CASA weekly news 38/14

Hello, and welcome to this week’s roundup of things relevant to casualisation in Australia’s higher education sector.

A bit of a backlog of news this week, as we took a break last week while falling down a hole and coming out with more questions than answers about the status of Australia’s casualised workers.

What’s going on?

Reform: still stuck. (Read thoughtful analysis from Gavin Moodie here on why this might be.)

Australia’s casualised university employees and their allies continue to watch the reform debate closely. Any discussions of defunding the sector as a whole connect to back office calculations about the management of staffing costs by a range of means from redundancies to casualisation. So while the debate itself maintains its scrupulous refusal to discuss the viability of the academic profession as a core issue, whenever you hear universities talking about funding as a problem, remember that this is exactly how casualisation became entrenched as the fix.

The government is now heavily promoting a modified reform package with a cheery animation for TV and Facebook, although things are a little less active on Twitter where their new student-facing account has fired off a mighty seven tweets.

What’s happening elsewhere?

Plenty of practical actions taking place across the US. One of the most eye-catching pieces of news was the rehiring of formerly banned “adjunct with a past” James Kilgore at the University of Illinois Urbana-Champaign, causing a major donor to the university to threaten to withdraw a $4.5 gift to the University of Illinois Chicago. (The Symbionese Liberation Army is quite some past.) Graduate students at Rutgers held a public grade-in to draw student and administrator attention to their pursuit of better labour contracts. And it seems as though collective strike action involving graduate students employed to teach and their department allies at the University of Oregon has resulted in an agreement.

Surveys, many surveys. The UCU Anti-Casualisation committee are running a survey on how casuals survive in the UK system. In Ireland, the 3LWWW collective have reopened their survey, and put out this infographic showing what they know so far. In the US, Adjunct Action created the Office Hours project, a password protected and anonymised time tracking instrument for adjuncts to measure their real hours of work. And Rebecca Schuman is running a survey to find out how much of their own money adjuncts are having to spend to fly to the annual MLA convention to interview for one of the diminishing number of tenured positions on this year’s job list.

Meanwhile, the MLA’s elections closed. Australian casuals will appreciate the thinking in this short video explaining the conviction and philosophy of those who stood for executive office on an adjunct ticket.

Continuing the trend towards widening mainstream media coverage of the staffing of US universities by “the hyper educated poor”, Elle magazine carried a sympathetic profile of an adjunct working at Columbia University, living on foodstamps while caring for her child with a serious disability. In the UK’s Guardian Higher Ed, a long-term casual academic also caring for a disabled child explained her decision to leave teaching for retail work:

I’ve been on zero-hours contracts for some time and it has finally got to me. I’m tired of thinking I’ve secured a future for me and my child, tired of thinking I won’t have to worry about whether we both eat or whether we have heating, tired of worrying how we will cope if my child loses their school coat. … I’ve decided to leave teaching for a supermarket job that will give me the security of knowing how much I’ll have available to pay my bills each month.

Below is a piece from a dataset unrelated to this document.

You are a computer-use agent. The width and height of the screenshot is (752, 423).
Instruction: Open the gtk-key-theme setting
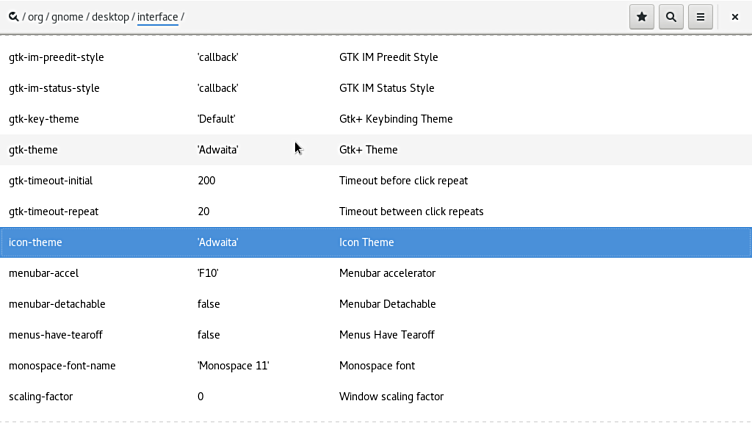(x=44, y=119)
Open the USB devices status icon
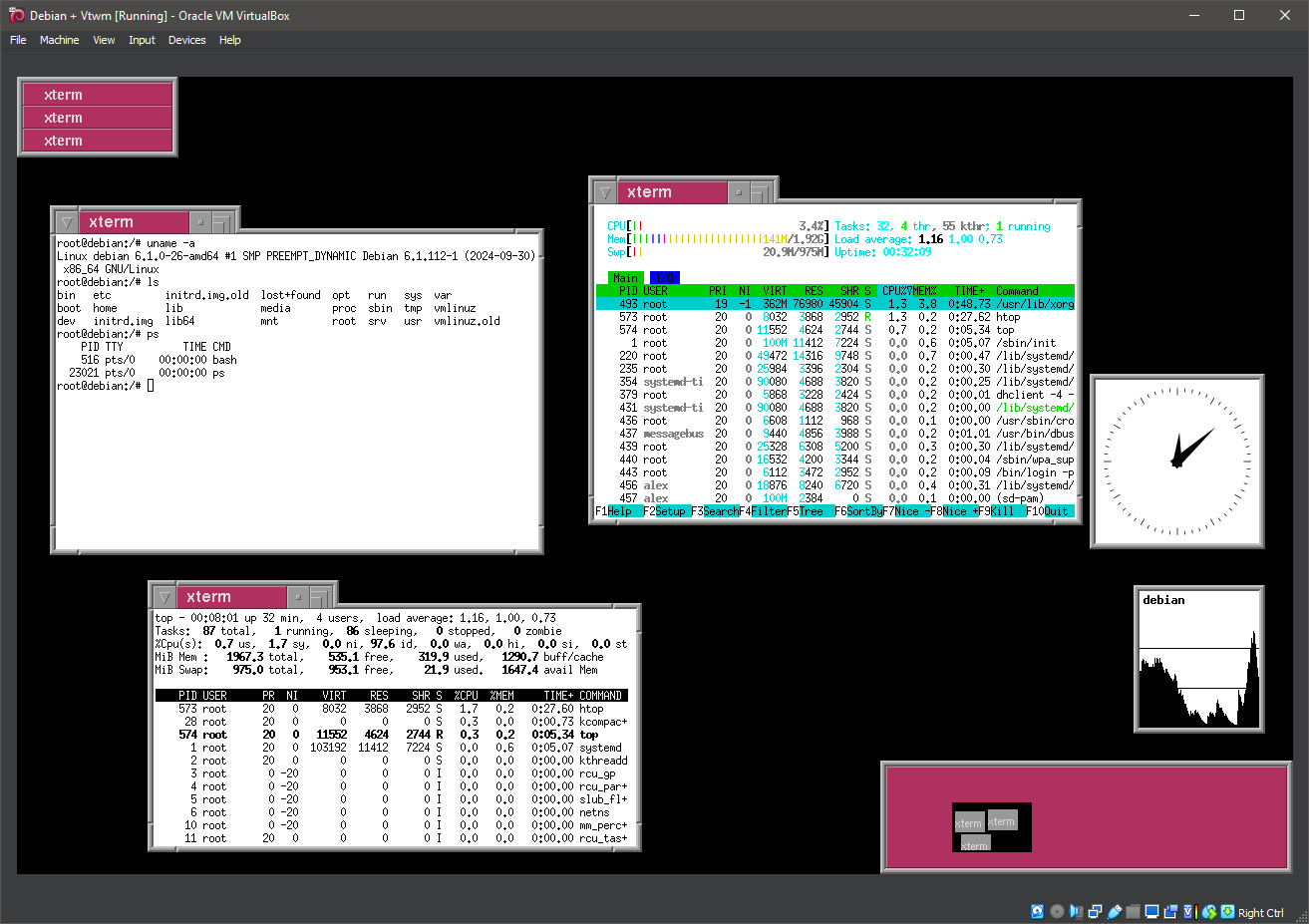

Meanwhile, a heartbreaking self-critique from a long-term (ten year) anonymous adjunct at an R1.

Many people reading these articles might be asking how smart, qualified and experienced people end up in jobs with such poor prospects. What memo did they miss? As the first article makes clear, many current US adjuncts were led to expect at least modest secure employment on completing their PhDs because they were supervised and advised by scholars whose careers were built during a time when 75% of the US academic workforce held tenured positions. This situation has now reversed, and continues to worsen. Inside Higher Ed covered the MLA’s annual report on the academic labour market in English and languages, noting the continued downturn in jobs relative to PhDs graduating: a further 8.4% decline in English, and 6.8% in languages.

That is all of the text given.